Chegámos Relâmpago - disse a Marquesa de Chaves ao seu velho companheiro de quatro patas, visivelmente fatigada da viagem.
O Puro Sangue Lusitano, negro como a noite, deteve-se e a Nobre Dama apeou-se rapidamente da montada.
Apesar da idade, Sccm continuava ágil e com uma boa compleição. Os treinos militares rigorosos durante a juventude, a par das caçadas regulares e torneios, tinham contribuído para a boa forma física da veterana. Não fossem os cabelos brancos, e ninguém diria que já é bisavó.
Não tinha chegado ainda o " mês do sangue ".
Para Novembro, mês da matança, após a qual iriam salgar-se e defumar-se as carnes para consumir no Inverno, ainda faltavam algumas luas.
No entanto, no matadouro improvisado, a azáfama era grande. E ali perto improvisou-se também um mercado, onde os visitantes e taberneiros de ocasião iriam abastecer-se enquanto durassem as festividades.
A viagem fora longa e as ruas envolventes estavam particularmente intransitáveis.
Não só pela pouca largura das mesmas, pois haviam sido idealizadas para permitir a passagem de apenas uns poucos transeuntes a pé.

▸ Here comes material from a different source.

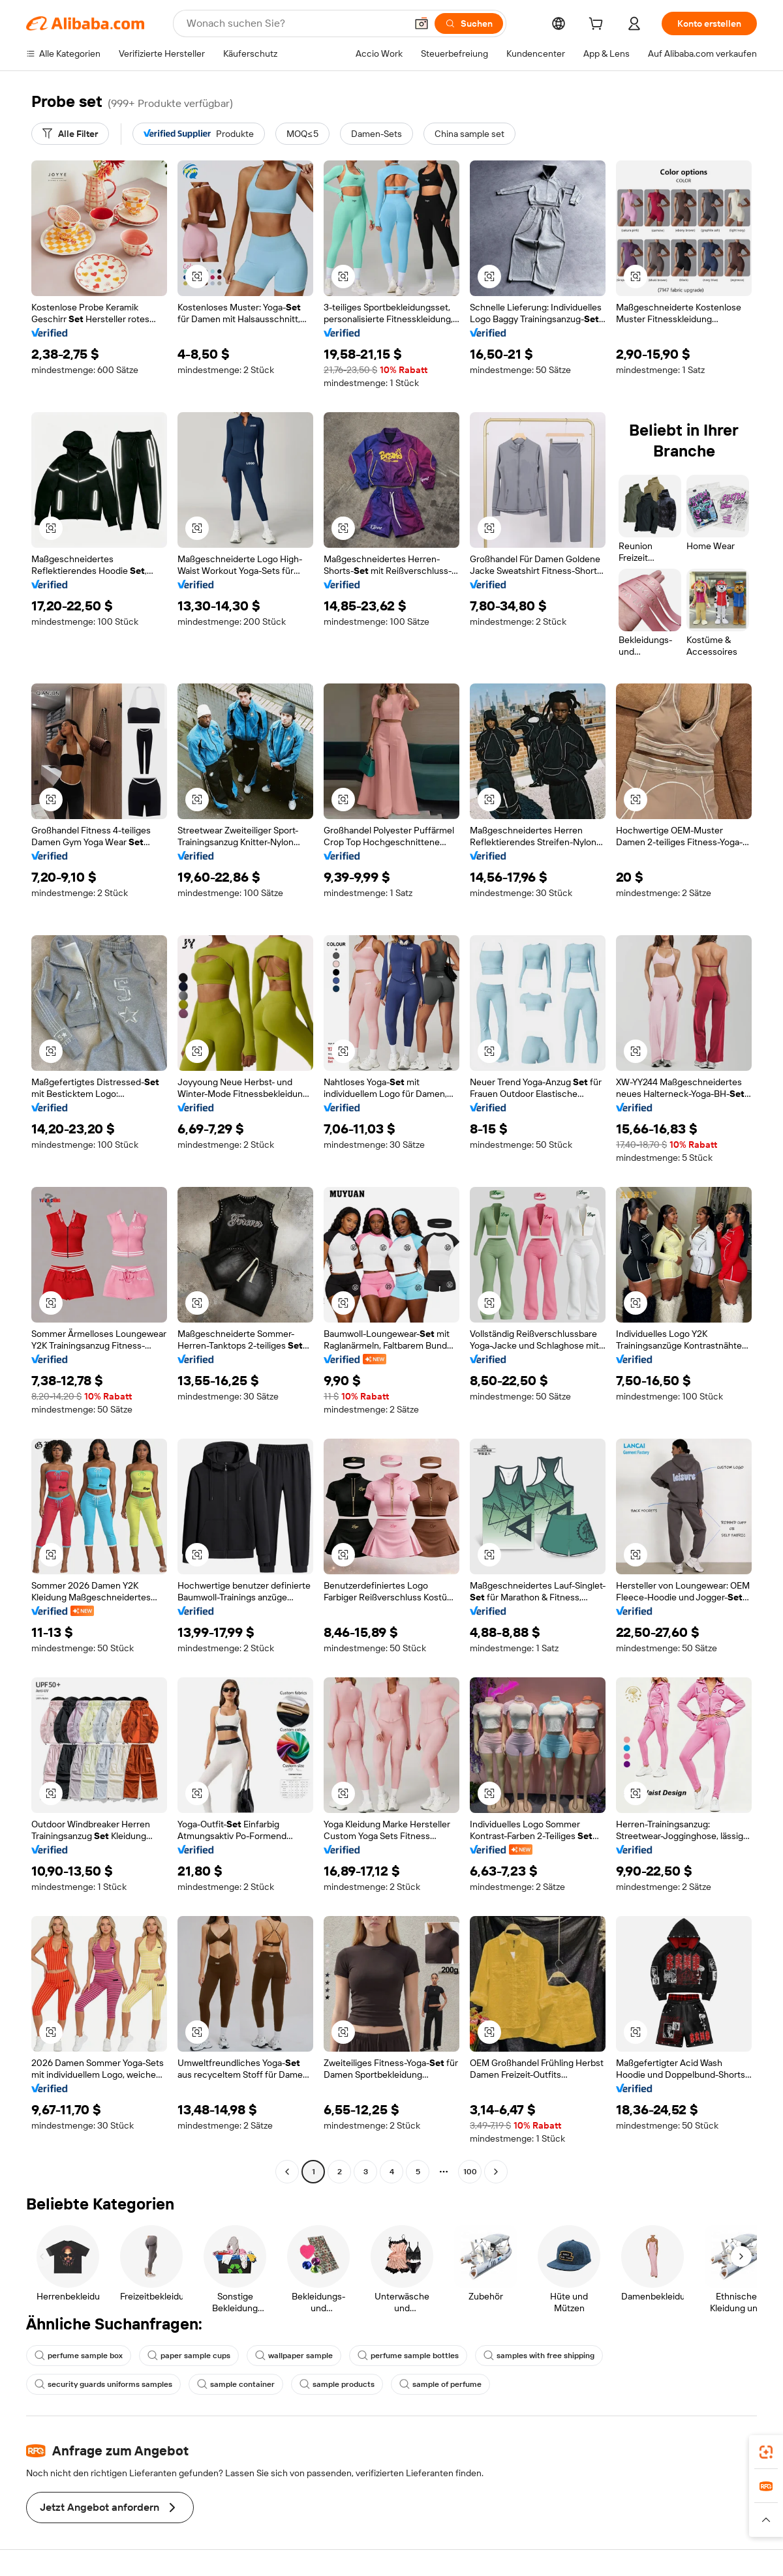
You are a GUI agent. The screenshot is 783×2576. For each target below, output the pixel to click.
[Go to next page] (496, 2171)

Estavam, desta feita, totalmente congestionadas pela enorme afluência de cavaleiros, escoltas e comitivas. Estas últimas faziam-se transportar em carruagens, seguidas pelos pagens e aias, que levavam os mantimentos, trajes e armas em carroças bamboleantes, que mal cabiam em tão estreitas calçadas. Por fim, seguiam os servos, a pé, conduzindo as matilhas que seriam utilizadas, caso fosse necessário empreender alguma caçada. Afinal, manter o estômago cheio era tão ou mais importante do que manter o prestígio.

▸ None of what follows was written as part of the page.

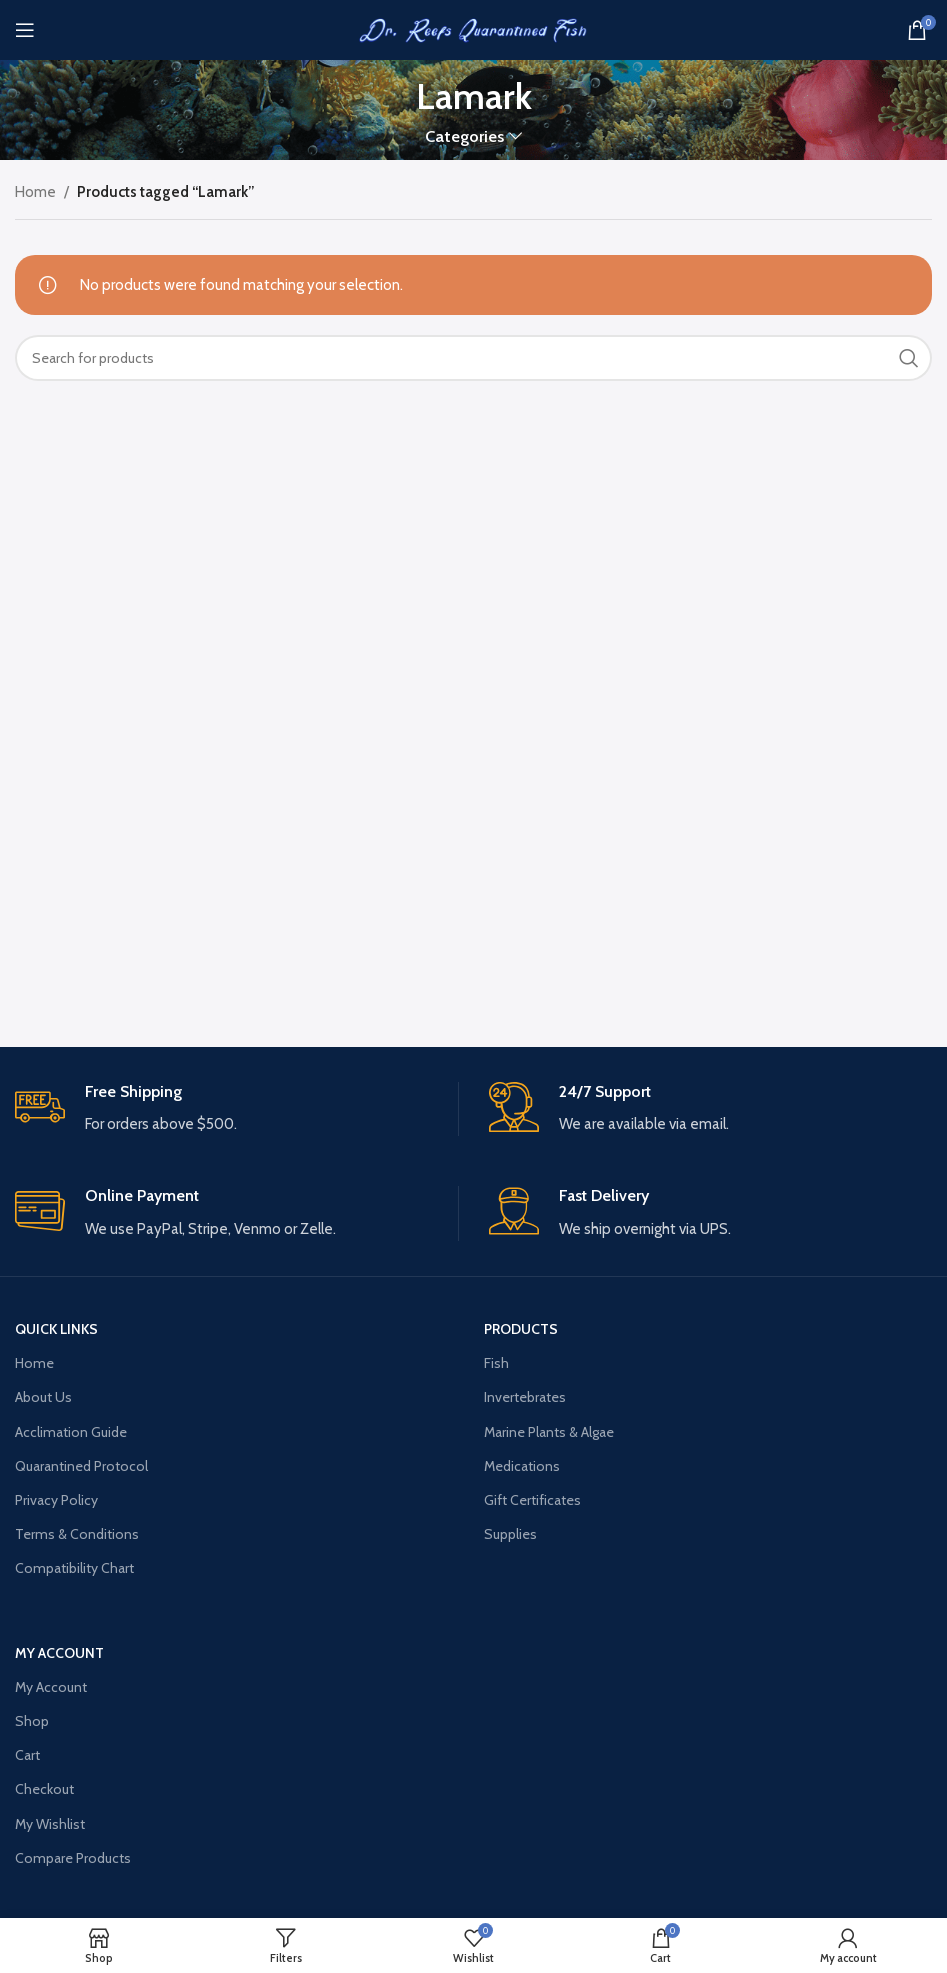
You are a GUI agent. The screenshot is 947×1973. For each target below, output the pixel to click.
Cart (27, 1755)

Acrescentemos agora centenas de ovinos, caprinos, bovinos, suínos, galináceos, anatídeos e espécies cuniculares, para ali deslocados, a fim de proporcionar alimento a tamanho séquito. E, é claro, os muares e asininos, a montada da plebe.
Formou-se tal camada de excrementos sobre as lajes, que cada comitiva levava dois servos para proceder à limpeza, antes da caravana dos seus amos passar. As altas patentes militares, os clérigos, os senhores de sangue azul, não iriam suportar ver os seus longos mantos e polainas conspurcados por dejectos. Era dia de gala, iriam estar na presença da Família Real, pelo que tinham de estar impecáveis e sem odores estranhos. Para além do mais, alguns tinham chegado ao extremo de tomar o banho anual e empoeirado as perucas, propositadamente para tão importante acontecimento.
Avistando o enorme recinto desportivo, a Condessa de Saldanha deteve-se por momentos.
A área envolvente da arena estava repleta de tendas, fidalgos, escudeiros, armaduras reluzentes de tão polidas, cavaleiros de elmos com penachos das mais variadas cores, e belíssimos especimens equinos, devidamente limpos e arreados.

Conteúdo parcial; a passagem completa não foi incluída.